| Try it |
Reproduce the data exactly as given, except for any images.

(Stored data entries)
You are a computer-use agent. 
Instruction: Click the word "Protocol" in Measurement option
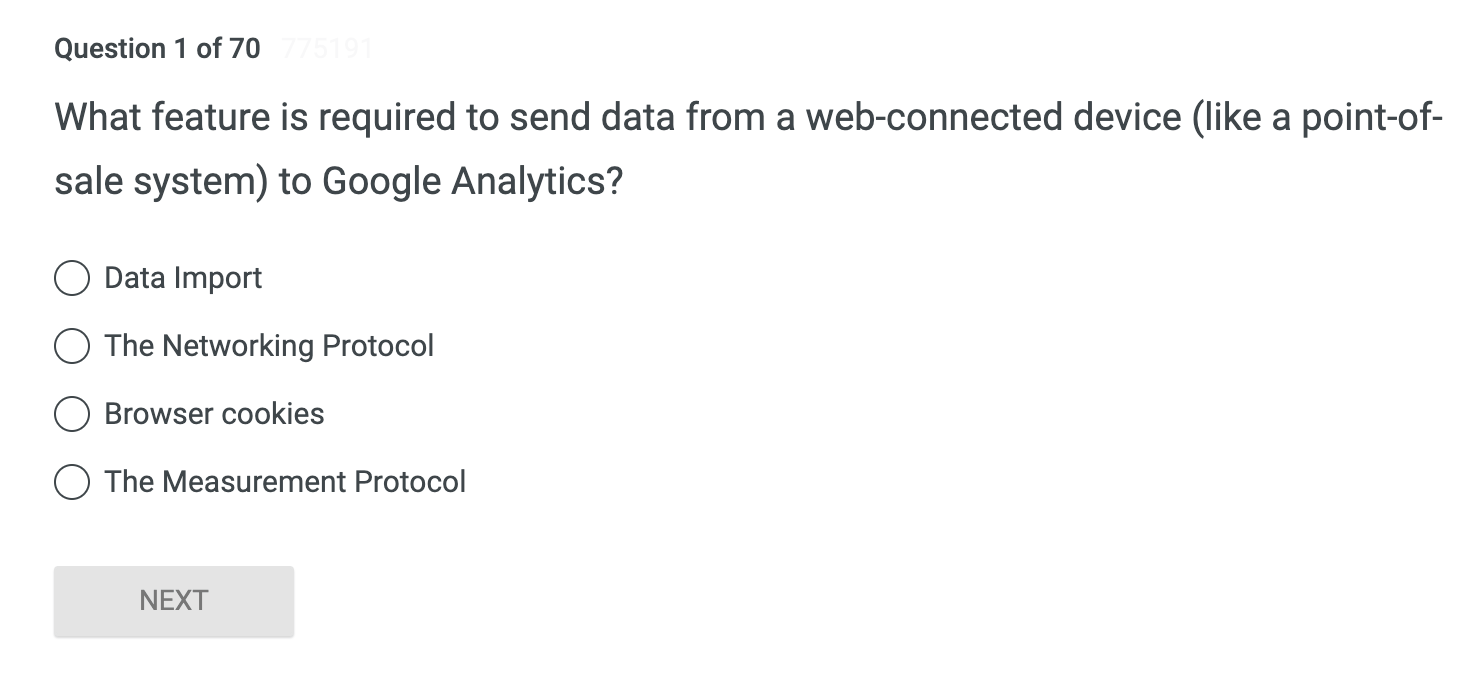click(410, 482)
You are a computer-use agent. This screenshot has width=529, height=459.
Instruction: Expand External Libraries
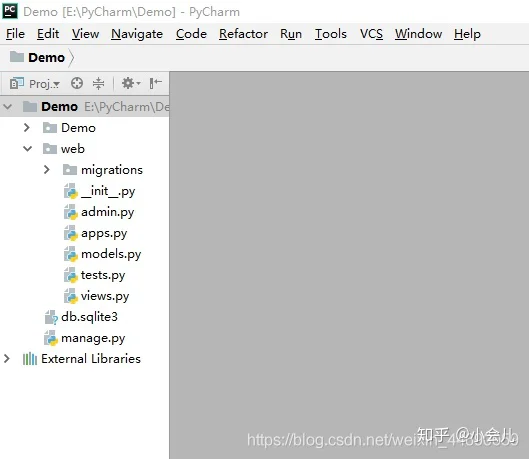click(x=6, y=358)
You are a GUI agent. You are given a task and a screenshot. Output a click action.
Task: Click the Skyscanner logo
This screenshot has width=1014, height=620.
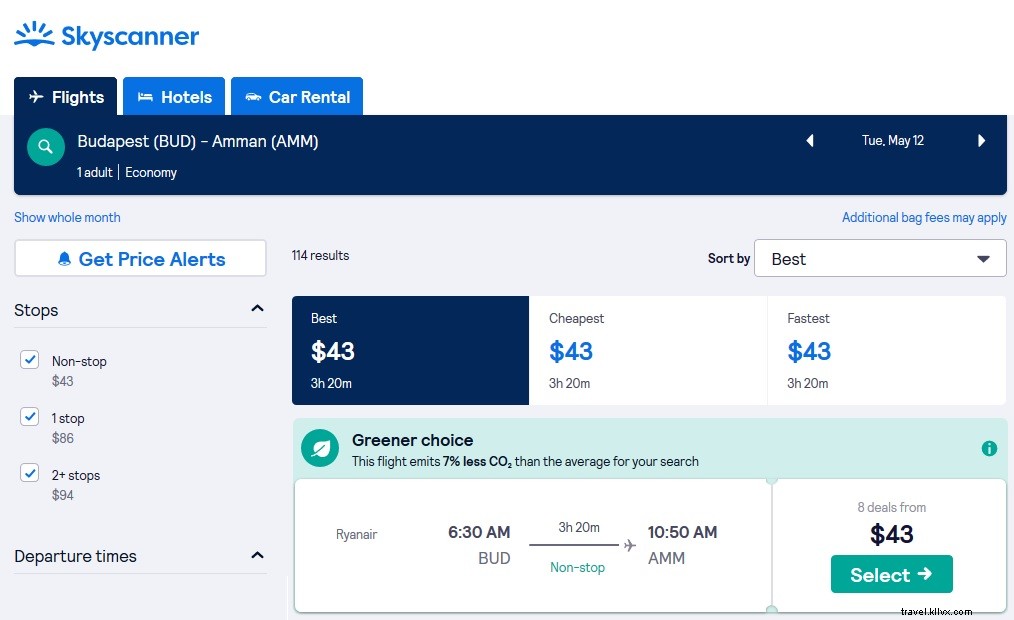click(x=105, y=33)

| Answer to the exercise |
You are a computer-use agent. 
Instruction: Click the word "Protocol" in Measurement option
click(410, 482)
You are a computer-use agent. This screenshot has width=529, height=459.
Instruction: Expand External Libraries
click(x=6, y=358)
You are a GUI agent. You are given a task and a screenshot. Output a click action.
Task: Click the Skyscanner logo
This screenshot has width=1014, height=620.
click(x=105, y=33)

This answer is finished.